If your costs exceed the reimbursement, it could be related to several overprescribing physicians. Or it could be an indication that you should re-evaluate a certain line of business.
• Staff capability. Assessing your staff’s capabilities will be relatively simple at the outset. Virtually everyone starts out with a zero knowledge-level of APGs. How well your staff’s proficiency improves from there will depend on the quality of your training program.
Fortunately, there is now abundant information on APGs for setting up effective training programs. Hospital associations and commercial insurers have demonstrated a genuine interest in sharing their resources with providers, and consultants offer their own expertise.
But be aware that no one has all the answers. To date, each payer using APGs has tailored its system using its own set of standards and weights for determining payments. The Health Care Financing Administration in Baltimore, has left gaps in its own proposed system for prospectively paying outpatient providers.
In assessing training programs, keep in mind that APG skill levels should be relevant to job responsibilities. For example, medical records staff should know more about the coding aspects of APGs than the appeals process. Business office staff should thoroughly understand how the data presented on claims will affect payments. But everyone, including physicians and clinical managers, should understand the process.
Question: What about patients who require additional services during the same encounter? Do their claims need special handling under APGs?
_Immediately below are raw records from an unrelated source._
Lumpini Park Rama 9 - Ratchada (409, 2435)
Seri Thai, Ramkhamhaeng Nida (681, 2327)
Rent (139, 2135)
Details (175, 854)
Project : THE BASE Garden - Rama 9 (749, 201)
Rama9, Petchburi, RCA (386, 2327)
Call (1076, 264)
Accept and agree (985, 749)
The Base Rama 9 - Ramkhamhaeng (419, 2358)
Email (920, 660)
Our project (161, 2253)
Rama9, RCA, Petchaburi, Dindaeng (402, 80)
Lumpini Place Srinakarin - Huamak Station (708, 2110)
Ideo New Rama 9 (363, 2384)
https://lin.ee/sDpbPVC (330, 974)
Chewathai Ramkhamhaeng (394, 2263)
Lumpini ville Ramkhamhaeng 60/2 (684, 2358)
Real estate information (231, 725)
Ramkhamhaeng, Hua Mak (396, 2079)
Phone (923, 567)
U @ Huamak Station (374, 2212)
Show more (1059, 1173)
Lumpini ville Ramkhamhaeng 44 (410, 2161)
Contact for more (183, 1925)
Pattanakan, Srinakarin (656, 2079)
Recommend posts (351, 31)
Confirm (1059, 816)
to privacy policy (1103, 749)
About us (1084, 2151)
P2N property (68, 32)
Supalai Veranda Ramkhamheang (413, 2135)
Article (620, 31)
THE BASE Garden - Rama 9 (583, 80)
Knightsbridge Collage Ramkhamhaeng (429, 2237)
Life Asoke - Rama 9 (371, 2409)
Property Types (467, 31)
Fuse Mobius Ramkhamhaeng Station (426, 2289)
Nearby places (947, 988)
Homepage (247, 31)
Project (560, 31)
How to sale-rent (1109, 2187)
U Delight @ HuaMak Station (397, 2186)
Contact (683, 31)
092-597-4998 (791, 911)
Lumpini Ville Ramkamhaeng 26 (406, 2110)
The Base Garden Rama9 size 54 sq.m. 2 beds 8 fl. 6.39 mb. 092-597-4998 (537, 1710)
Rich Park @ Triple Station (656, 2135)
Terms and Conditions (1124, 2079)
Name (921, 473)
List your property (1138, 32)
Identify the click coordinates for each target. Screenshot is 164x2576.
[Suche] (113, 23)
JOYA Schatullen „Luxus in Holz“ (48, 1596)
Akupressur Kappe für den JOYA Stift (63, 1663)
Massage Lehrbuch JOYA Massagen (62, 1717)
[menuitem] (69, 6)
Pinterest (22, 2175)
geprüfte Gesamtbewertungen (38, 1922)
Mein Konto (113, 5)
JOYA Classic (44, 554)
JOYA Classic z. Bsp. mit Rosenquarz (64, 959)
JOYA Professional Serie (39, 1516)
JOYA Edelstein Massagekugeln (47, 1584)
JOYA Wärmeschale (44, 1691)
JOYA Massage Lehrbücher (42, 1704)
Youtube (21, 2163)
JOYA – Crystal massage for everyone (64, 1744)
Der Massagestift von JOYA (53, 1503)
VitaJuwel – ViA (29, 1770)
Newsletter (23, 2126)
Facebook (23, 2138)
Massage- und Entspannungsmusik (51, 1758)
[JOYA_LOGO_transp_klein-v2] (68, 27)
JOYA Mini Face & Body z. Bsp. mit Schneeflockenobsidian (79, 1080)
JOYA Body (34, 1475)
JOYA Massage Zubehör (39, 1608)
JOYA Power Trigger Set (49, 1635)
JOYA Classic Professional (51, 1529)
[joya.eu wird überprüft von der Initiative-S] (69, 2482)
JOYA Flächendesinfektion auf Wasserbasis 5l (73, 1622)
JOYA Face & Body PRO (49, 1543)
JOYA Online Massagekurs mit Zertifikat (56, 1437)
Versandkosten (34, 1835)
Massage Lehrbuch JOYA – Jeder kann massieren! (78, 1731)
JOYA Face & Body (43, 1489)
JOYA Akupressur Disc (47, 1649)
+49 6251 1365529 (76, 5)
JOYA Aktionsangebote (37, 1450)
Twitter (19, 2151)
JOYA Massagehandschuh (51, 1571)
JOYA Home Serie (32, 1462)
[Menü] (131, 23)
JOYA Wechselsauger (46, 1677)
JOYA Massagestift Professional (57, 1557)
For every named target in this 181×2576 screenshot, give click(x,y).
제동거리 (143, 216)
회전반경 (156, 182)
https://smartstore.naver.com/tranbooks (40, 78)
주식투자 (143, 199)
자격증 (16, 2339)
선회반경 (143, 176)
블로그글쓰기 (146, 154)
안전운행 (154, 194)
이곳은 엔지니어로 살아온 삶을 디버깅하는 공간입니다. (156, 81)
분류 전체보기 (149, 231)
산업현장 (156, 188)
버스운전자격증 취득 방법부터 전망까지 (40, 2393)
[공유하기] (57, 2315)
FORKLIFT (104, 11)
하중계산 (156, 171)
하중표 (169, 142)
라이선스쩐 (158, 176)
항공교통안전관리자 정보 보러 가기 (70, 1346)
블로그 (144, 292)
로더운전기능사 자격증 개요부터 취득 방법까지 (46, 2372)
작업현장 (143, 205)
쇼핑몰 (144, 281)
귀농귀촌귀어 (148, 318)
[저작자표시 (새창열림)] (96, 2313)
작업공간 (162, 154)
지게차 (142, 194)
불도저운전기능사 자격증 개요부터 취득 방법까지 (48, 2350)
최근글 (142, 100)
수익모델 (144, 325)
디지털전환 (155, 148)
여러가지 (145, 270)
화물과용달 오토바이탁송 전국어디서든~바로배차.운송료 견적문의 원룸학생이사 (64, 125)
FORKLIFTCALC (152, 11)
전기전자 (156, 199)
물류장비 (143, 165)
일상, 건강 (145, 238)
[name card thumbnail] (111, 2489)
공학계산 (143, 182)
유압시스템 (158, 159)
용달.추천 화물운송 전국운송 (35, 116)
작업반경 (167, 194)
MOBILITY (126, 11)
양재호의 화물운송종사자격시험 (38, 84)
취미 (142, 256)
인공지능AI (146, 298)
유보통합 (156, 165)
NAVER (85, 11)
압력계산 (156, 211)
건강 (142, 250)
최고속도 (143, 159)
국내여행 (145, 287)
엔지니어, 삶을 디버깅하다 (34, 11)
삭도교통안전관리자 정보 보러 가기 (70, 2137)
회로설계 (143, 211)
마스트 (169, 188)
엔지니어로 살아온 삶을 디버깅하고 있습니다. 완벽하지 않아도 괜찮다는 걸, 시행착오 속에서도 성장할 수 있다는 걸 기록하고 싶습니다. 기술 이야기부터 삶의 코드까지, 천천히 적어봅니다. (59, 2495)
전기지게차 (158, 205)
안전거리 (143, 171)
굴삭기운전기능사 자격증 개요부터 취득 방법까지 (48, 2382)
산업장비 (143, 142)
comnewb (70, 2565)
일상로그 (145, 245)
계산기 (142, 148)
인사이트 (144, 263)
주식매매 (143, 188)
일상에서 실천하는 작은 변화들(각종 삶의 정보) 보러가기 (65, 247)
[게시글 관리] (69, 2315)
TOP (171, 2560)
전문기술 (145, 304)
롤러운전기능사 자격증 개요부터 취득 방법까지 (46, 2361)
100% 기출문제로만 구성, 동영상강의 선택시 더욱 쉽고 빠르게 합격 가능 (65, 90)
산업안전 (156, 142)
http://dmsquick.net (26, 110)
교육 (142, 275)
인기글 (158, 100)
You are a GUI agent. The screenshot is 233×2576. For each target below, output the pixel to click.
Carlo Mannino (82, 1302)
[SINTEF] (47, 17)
Answer: Many ambulatory services fall under the category of elective rather than acute care. But those lines are blurring as more services shift from the inpatient to the outpatient sector. If a patient has to undergo a higher level of treatment, usually the CPT-4 Manual will make allowances by designating a higher-level CPT-4 code for the procedure. The significant procedure code assigned to the claim therefore should reflect that higher level of service. For example, if a patient who undergoes an exploratory laparotomy (CPT 49000) requires drainage of an abscess, the significant procedure would be coded at the higher CPT 49020.
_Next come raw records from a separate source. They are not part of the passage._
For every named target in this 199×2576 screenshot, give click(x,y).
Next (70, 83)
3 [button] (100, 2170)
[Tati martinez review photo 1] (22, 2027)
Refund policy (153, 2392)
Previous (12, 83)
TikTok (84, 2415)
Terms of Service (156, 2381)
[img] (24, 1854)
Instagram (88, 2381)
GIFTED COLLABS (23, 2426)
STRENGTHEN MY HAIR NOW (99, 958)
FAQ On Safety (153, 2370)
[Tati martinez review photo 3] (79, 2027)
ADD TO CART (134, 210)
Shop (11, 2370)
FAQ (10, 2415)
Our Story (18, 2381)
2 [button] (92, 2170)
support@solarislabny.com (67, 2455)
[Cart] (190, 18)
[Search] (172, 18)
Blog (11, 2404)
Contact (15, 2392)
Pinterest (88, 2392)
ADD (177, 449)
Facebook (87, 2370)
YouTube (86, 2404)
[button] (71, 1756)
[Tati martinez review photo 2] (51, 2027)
The 3M Health Information Systems, Version 2.0 of APGs is designed to consider only what is regarded as a significant procedure or principal diagnosis in a visit. Unless a payer has provided for secondary, unrelated procedures during the same visit, it may not pay for additional services.
There may be time frame issues that alter these situations. A patient encounter may be defined as limited to one day by one payer or three days by another. Conceivably, two procedures can be performed on two consecutive days and billed separately in the first scenario but not in the second.
Therefore, when negotiating an APG contract, determine whether the health plan has special provisions for secondary diagnoses or separate procedures. It may be that these cases can be assigned additional APGs, which would mean a higher total payment. Or the payer may have a carveout provision set aside, which may pay separate rates for the additional services.